How wonderful it would be if this article could be read by every politician and bureaucrat ….This is EXACTLY where we are at – and leaving the vulnerable and the health workers happily behind ….it is so sad to see that no one really stands up for the vulnerable – what kind of a society have we become ?
And we as the health work force HAVE stretched and stretched – and no end in sight, let alone real appreciation of what GPs have contributed. So I do what everyone does – go into my cocoon called consult room, do the best I can – and now looking forward until I can retire. Never used to even think about it , let alone brining it forward. But I am tired, exhausted, sick of battling the narrative with nearly every patient who thinks it’s all back to normal. the catch up of missed screening still ongoing and overall the mental health of my patients going down ( surprise surprise ).

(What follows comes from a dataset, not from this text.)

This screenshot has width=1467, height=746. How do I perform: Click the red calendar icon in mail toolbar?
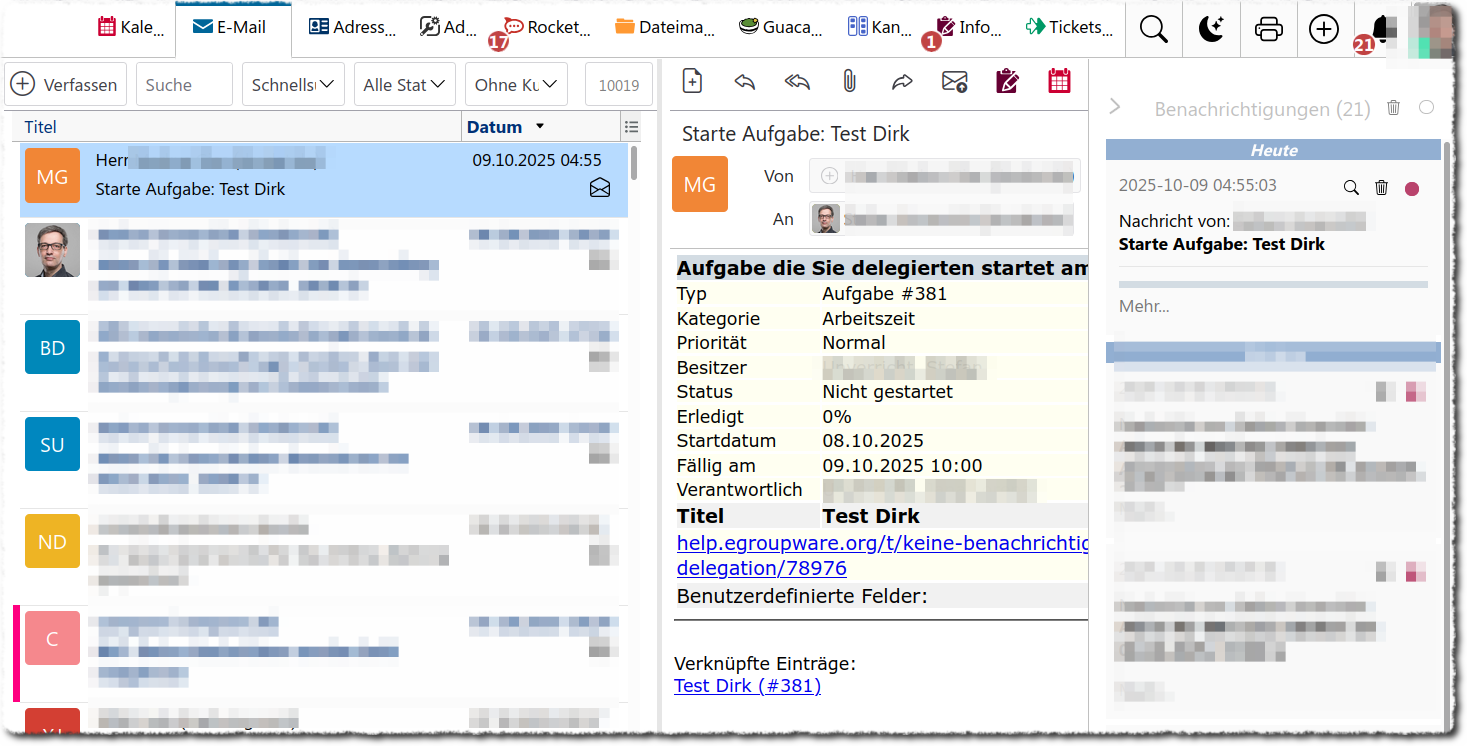coord(1059,82)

At least articles like this give a tiny light of hope that someone out there actually speaks up about what is going on – thank you.
Fantastic article. Things are always changing. Why would a global pandemic (ongoing!) be any different? Our lives have changed. Our knowledge has changed. We have lost friends, family members, and colleagues. Enforcing ‘normal’ (when normal means what exactly?) erases our experiences – past, present and future. Why would we NOT stop to re-evaluate things? Why are people comfortable ignoring or denying (and attacking) anyone who resists the “moving on” narrative? Why has the huge amount of death and disability not been formally acknowledged and acted upon by our government?

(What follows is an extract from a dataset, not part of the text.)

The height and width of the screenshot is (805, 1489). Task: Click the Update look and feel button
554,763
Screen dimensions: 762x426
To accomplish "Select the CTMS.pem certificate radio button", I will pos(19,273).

In New Zealand we have a very similar narrative, which is not pleasant to witness as a person with autoimmune diseases and lung problems. As far as most people know, things are ‘normal’ now, but my life has narrowed considerably. I can’t go to shops, art galleries. museums, restaurants, family gatherings that are inside, shows, concerts, flights etc etc because I am the only one wearing a mask and if I catch Covid I will likely die of it. I (and many others like me) am invisible. My elderly parents believed the hype and started living life as they used to, and caught Covid within a week. In their 80s and fully vaccinated, they survived, but my mother now has serious atrial fibrillation caused by Covid. Many of my healthy friends have had Covid 2 or 3 times and are starting to feel the effects (Long Covid symptoms such as POTS, chronic fatigue). What sort of strange society are we turning into? I can’t see what the future holds but for me it is mostly staying at home, forever!

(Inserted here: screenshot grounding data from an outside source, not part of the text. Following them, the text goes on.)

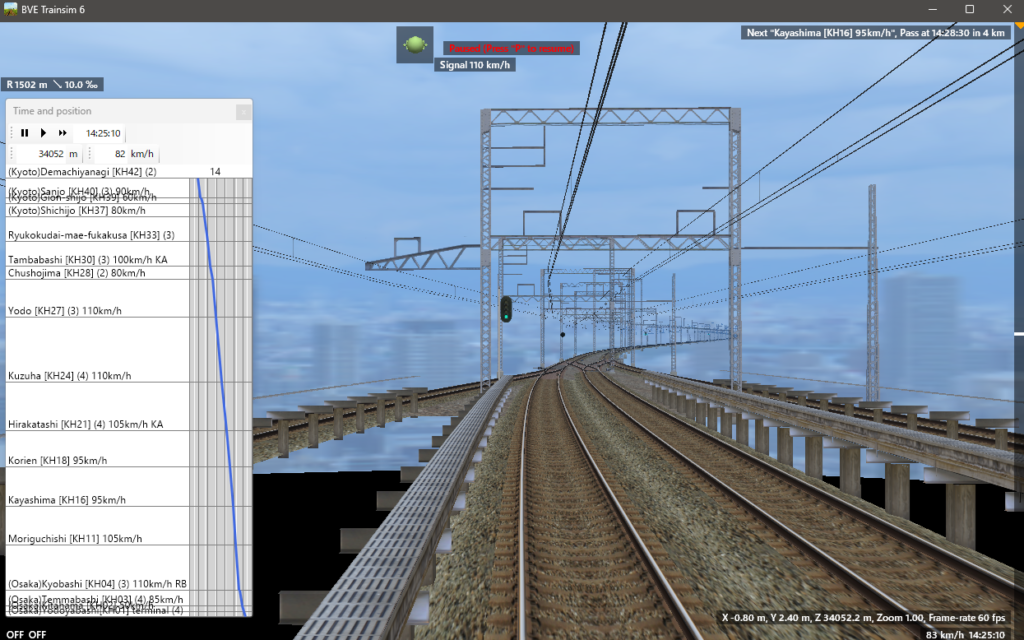Select Yodo [KH27] station in diagram
1024x640 pixels.
[65, 311]
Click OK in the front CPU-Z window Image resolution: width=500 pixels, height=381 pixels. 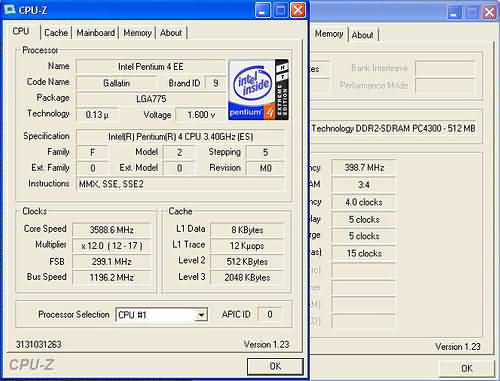(275, 366)
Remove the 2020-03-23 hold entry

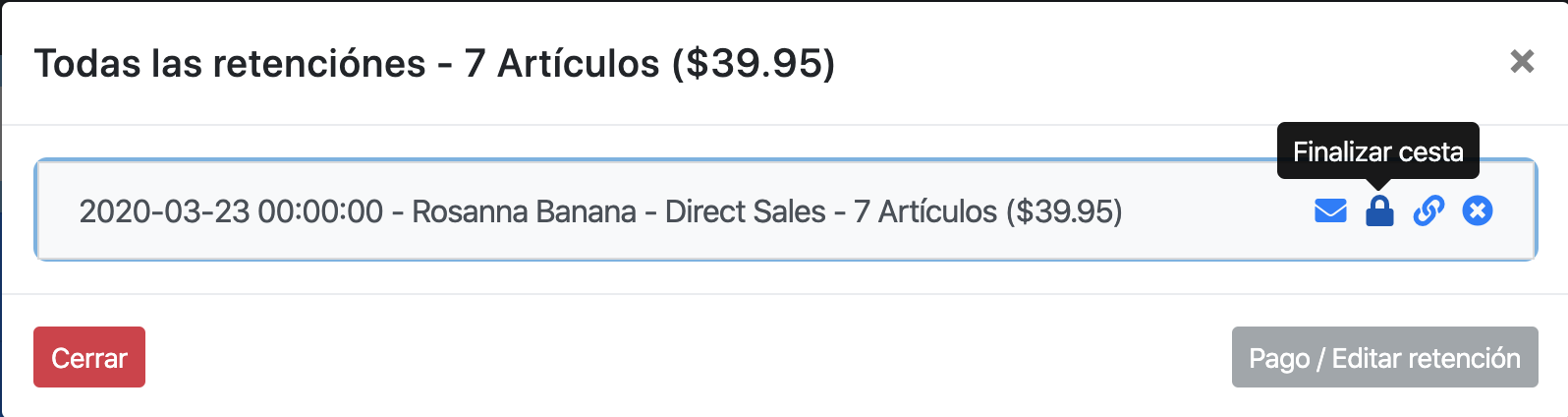coord(1478,210)
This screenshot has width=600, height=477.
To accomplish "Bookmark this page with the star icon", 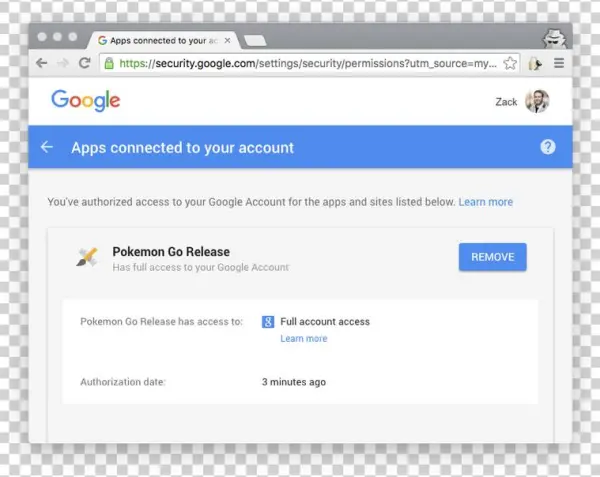I will click(510, 63).
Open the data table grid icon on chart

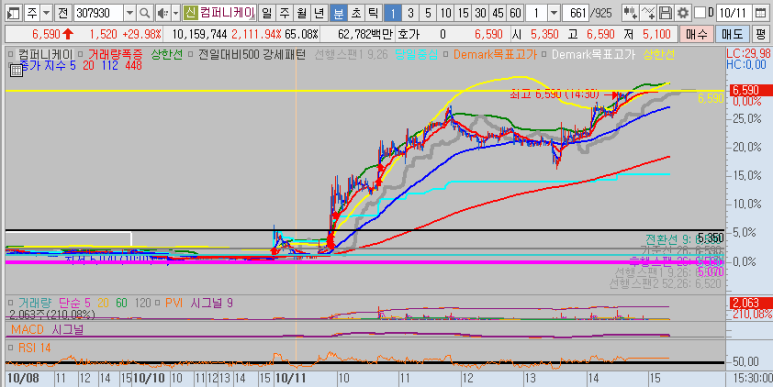tap(16, 71)
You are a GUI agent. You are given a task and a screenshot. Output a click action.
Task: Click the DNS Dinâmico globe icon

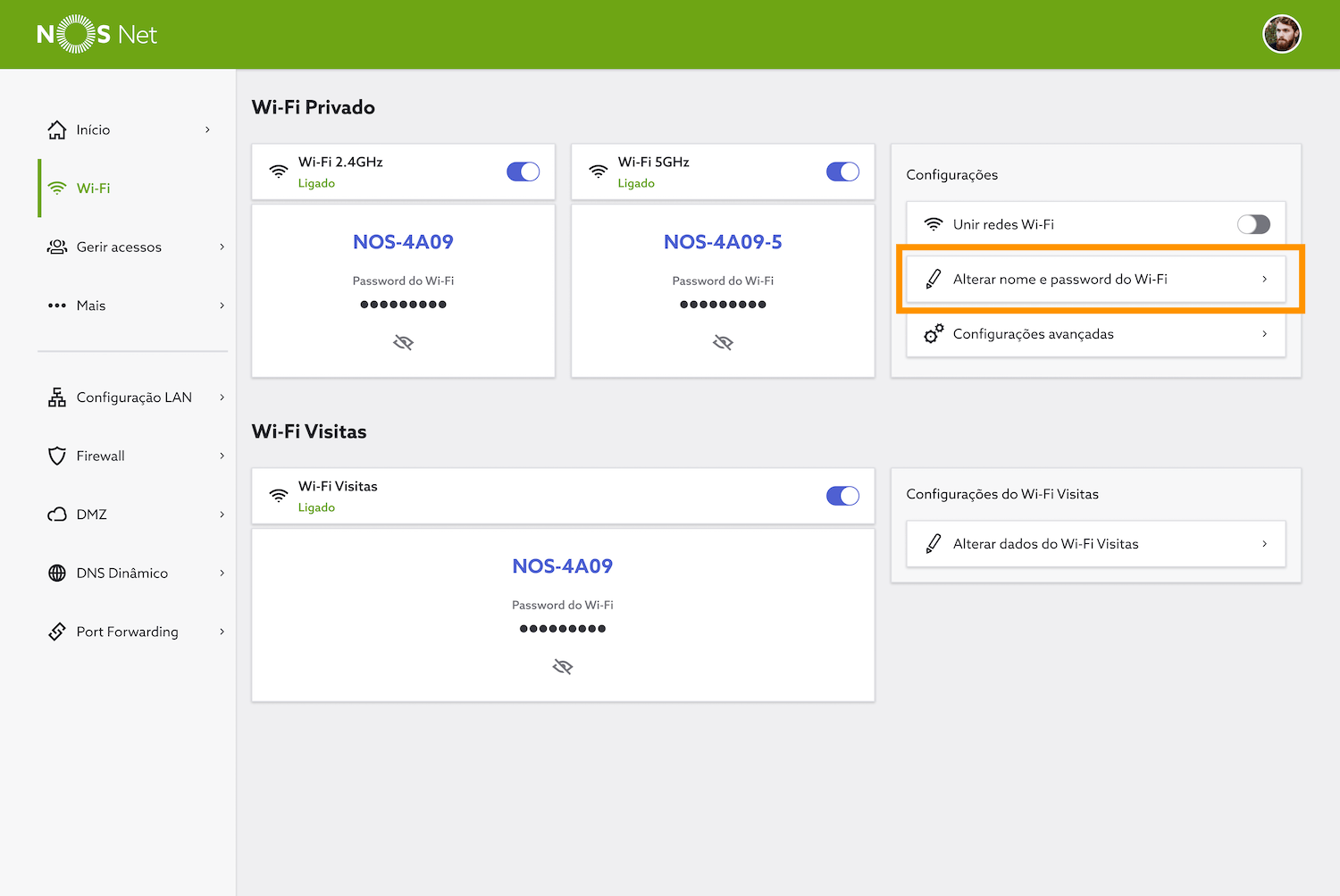click(x=57, y=574)
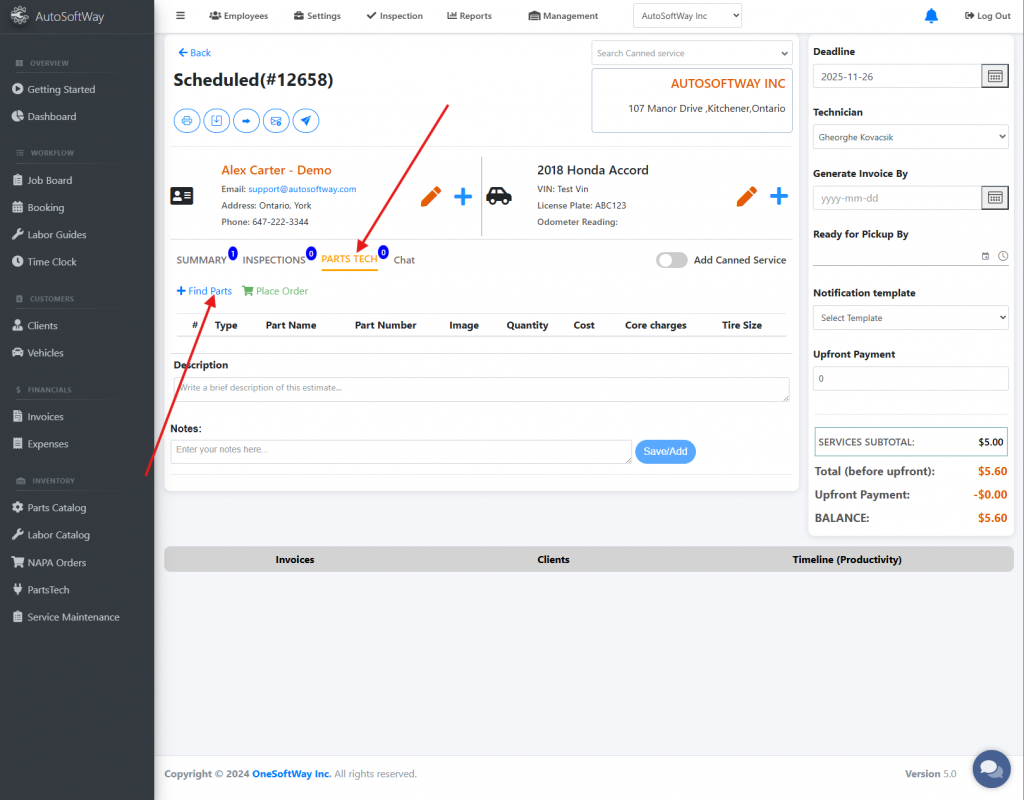Open Notification template Select Template dropdown
Image resolution: width=1024 pixels, height=800 pixels.
click(910, 318)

So reassuring to read this perspective. Thankyou for your writing and work. I was at a 70th birthday party yesterday. About 50 people in a relatively ventilated living room space as well as outdoor seating. To enter the home one had to go through a low ventilated spaces. Most people present were highly educated people. They have joined the masses of Australians “over Covid”. I was the only person who masked whilst indoors. A weird confronting experience amongst friends and family. I will continue to mask in inside crowded spaces as I know it has contributed to me not having yet contracted covid ( …to my knowledge…I understand I may be have been an asymptomatic covid carrier….but really doubt that considering my propensity to lung infections pre covid. ) It’s hard being part of a small minority who follows the science when loved ones and the public have been sucked into the void of “over Covid”. So wish our governments were more like France and Belgium re clean air education and like the communities still masking in many public places.
Bravo! Brilliantly articulated. The new rhetoric around COVID defies belief: I wonder what the conversation- and action – would be like if these COVID deaths were instead drownings or MVA deaths.